The strata of data: Accessing the gold in human information
I married into a family of geologists and rock and gem enthusiasts, and that bit of serendipity has added immensely to my life. Whenever we go on family hike excursions, I learn so much more about the landscape than I could have ever hoped to from my own educational path, and as a bonus my home gets adorned with tastefully and expertly chosen specimens from around the world. While I can’t possibly compare myself in that realm of knowledge, I still find the concepts fascinating, beautiful, and strangely relatable to my own vocation in the world of data and search.
Take the geological concepts of strata (the plural of stratum), which are the layers of dirt and rocks that get laid down and modified by geological activity over millennia. The variances in those layers are described by the fundamental concepts of original horizontality, superposition, cross-cutting relationships, and intrusion. When you look at a vast landscape like the Grand Canyon, what you’re able to see is the result of interactions between glacially slow accumulations that have been impacted by sometimes sudden and powerful events, and every inch of it gets steadily weathered by the slow march of time.
That’s beautiful (and maybe even interesting), but how the heck does geology relate to data? Perhaps even more pointedly, why would you even want to? Well as the saying goes, a picture is worth more than a thousand words, and a mental image of the way data resides in our environment should help us better understand how best to store, manage, and leverage it for its intended purposes.

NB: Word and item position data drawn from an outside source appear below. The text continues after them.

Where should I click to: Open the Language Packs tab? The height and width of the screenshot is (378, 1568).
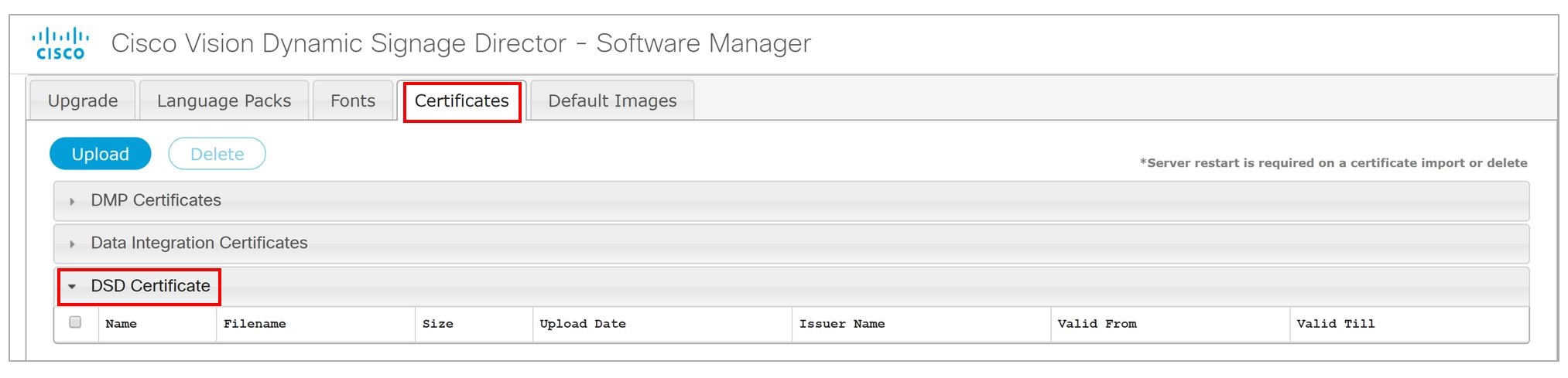224,100
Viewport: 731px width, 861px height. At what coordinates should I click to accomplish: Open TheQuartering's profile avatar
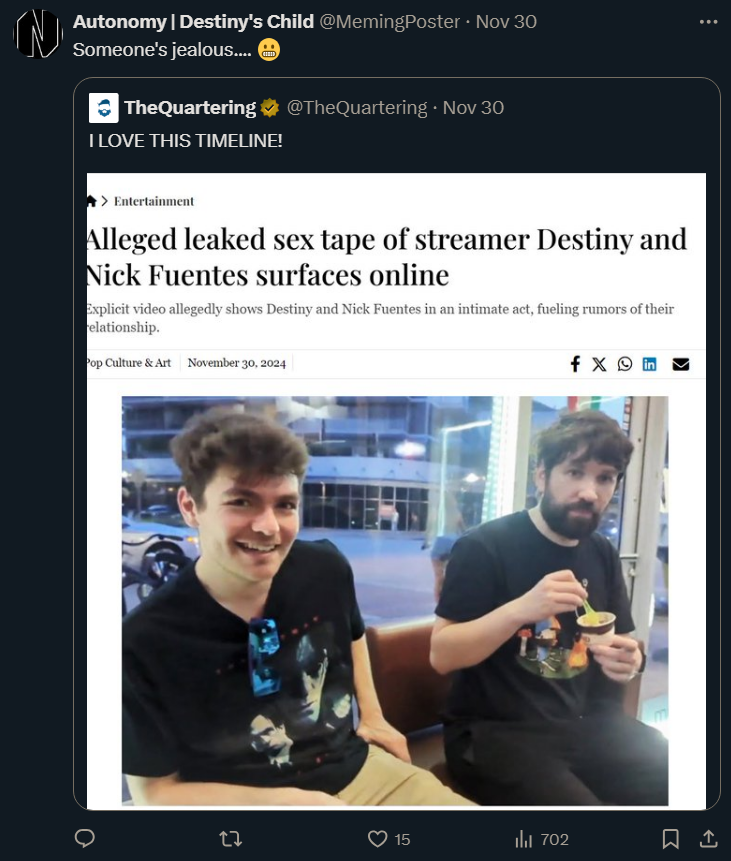click(x=103, y=108)
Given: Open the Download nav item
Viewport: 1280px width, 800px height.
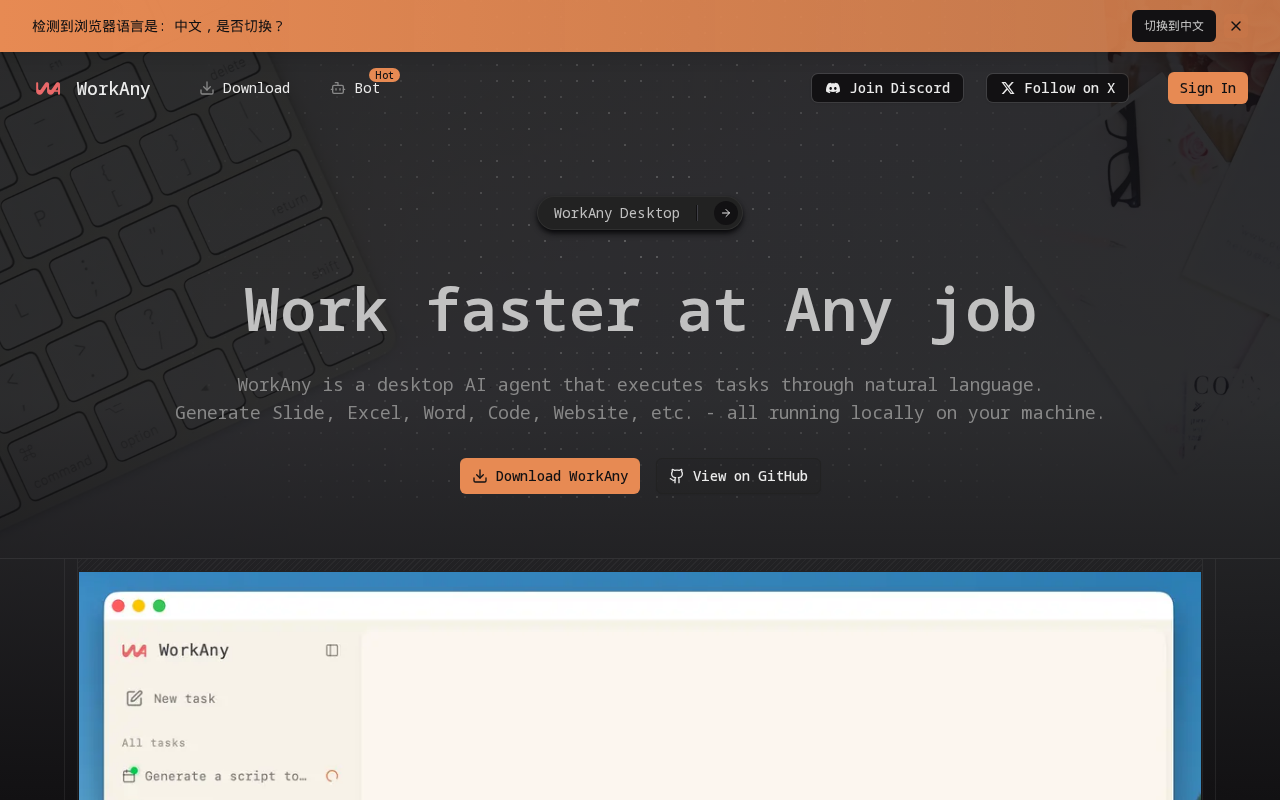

There are essentially three distinct layers of data (especially noticeable at the scales of “big data”) that together form what can be described as the “strata of data.” Each of these layers can be likened to a different geological stratum, where instead of the different makeup and densities of rock and sediment, we have new incoming data continuously sprinkled over the top of previously deposited data. Those layers eventually get compacted into new forms, the oldest of which we consider frozen and not directly accessible. That accessibility, the usability of the data, is really what delineates the boundaries between the strata, as there are different data operations available at each layer. In many respects it’s those operational limitations that define the relative value that we’re able to derive from the data stored at each layer. This visual of layer upon layer applies to data of all types, including events, metrics, structured, unstructured, and semi-structured.
Starting from bedrock
Just for fun, let’s create some formal-sounding Latin names for each of the layers in the “strata of data” to refer to and describe them with:
Machine Data — Lapillus Machina: A combination of the Latin words for “machine” and “little stones” or pebbles. The name of this layer denotes lots of individual data elements that aren’t yet connected to anything else; at this layer each individual data record is most efficiently processed through binary decision trees by machines (hence Machina).
Data is generated everywhere in the organization: it’s constantly flowing in from the edge, networks, and from a multitude of applications, sensors, and devices all in different formats and often through different protocols and interfaces. The collected data usually gets laid down into the data landscape in a raw state, frequently using a message queueing technology that ensures data is reliably received and made available for delivery to downstream consumers.
Message queues can serve several very important purposes in the architecture: in addition to receiving and delivering data, they can help to smooth the flow of data to the consumer applications by throttling the throughput across peaks and valleys, and they can perform some low-level operations like enrichments, manipulations, and routing to other workflows based on metadata values. What they can’t do is connect information found in the collected individual data records in any associated way.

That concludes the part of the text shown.